The county’s Department of General Services (DGS), the agency tasked with finding sites to park the buses, has faced community opposition to two recent suggestions for interim bus lots—the Westmore Avenue site and a surface parking lot on Route 355 on the school system’s Carver Educational Services Center property.
The Carver lot proposal led hundreds to attend a raucous public meeting in May in which elected officials at the city, county and state levels all proclaimed their opposition. The school system has since abandoned any planning activities for that interim lot, which would’ve accommodated about 100 of the more than 400 buses.
The Westmore lot was supposed to provide room for roughly another 100 buses, according to county spokesperson Patrick Lacefield. But that proposal has since run into official opposition from City of Rockville leaders and now county planning staff.
With the county facing a December deadline to vacate the Shady Grove Depot to allow the redevelopment to move forward, county officials are expected to brief the County Council on the issue June 21.
In June 2015, the council approved a $27 million capital budget item to buy and develop interim bus depot replacement sites. Some of that money would be used to acquire the Westmore Avenue site, according to an April memo from DGS Deputy Director Greg Ossont to the Planning Board.

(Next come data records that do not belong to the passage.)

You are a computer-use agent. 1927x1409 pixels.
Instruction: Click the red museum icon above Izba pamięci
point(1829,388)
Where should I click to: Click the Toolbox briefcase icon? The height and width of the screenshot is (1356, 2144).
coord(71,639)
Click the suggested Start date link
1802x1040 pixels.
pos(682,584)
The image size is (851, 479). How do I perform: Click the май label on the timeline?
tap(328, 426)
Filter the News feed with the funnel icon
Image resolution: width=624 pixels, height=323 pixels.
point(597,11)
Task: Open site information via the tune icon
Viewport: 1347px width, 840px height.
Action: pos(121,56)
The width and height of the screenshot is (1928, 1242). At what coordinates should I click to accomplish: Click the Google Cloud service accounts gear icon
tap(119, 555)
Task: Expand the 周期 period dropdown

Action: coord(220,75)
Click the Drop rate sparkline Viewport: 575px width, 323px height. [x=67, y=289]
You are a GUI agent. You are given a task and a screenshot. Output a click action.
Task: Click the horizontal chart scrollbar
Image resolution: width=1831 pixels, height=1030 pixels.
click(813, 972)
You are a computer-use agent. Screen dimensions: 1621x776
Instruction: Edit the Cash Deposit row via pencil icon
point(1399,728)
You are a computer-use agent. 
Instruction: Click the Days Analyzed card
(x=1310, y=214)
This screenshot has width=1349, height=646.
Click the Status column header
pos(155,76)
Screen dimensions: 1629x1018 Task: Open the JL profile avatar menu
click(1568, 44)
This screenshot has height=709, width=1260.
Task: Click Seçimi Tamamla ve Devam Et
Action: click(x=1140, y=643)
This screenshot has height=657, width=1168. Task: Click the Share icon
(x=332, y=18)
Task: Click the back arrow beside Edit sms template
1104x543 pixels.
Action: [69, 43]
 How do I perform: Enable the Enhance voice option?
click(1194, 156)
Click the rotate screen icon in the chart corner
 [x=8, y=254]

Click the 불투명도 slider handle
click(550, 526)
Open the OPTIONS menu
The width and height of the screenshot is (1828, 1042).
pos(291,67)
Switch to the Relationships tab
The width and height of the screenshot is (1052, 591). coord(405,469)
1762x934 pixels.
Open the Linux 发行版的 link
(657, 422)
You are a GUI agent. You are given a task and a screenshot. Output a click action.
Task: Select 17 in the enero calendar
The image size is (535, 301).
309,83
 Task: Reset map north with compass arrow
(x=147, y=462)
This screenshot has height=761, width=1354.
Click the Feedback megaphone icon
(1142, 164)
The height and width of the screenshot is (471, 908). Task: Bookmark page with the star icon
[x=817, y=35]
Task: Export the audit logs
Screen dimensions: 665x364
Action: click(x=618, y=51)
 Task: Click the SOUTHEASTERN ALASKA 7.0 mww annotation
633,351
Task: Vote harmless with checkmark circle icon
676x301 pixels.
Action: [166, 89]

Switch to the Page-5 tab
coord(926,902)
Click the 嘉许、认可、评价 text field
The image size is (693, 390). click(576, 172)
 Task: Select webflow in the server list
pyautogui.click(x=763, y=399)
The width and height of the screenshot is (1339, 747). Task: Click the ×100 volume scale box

In county planners’ recommendation for disapproval of the site, they said DGS hadn’t provided a site selection study or analysis and that they “likely cannot support the acquisition of this site, or any other site, until a comprehensive analysis has been conducted and submitted for review.”
Staff also noted the letters, emails and phone calls received from City of Rockville officials and Lincoln Park residents opposed to the bus depot.
“Staff believes that the amount of noise and traffic expected to be produced by a bus depot directly across Ashley Avenue from the Lincoln Park Neighborhood on the Property has the potential to go well beyond the low-intensity light industrial” zoning for the area, planners wrote. “Although, given the limited information provided at this time, it is difficult to effectively analyze the negative impacts of the proposed use on the surrounding neighborhood.”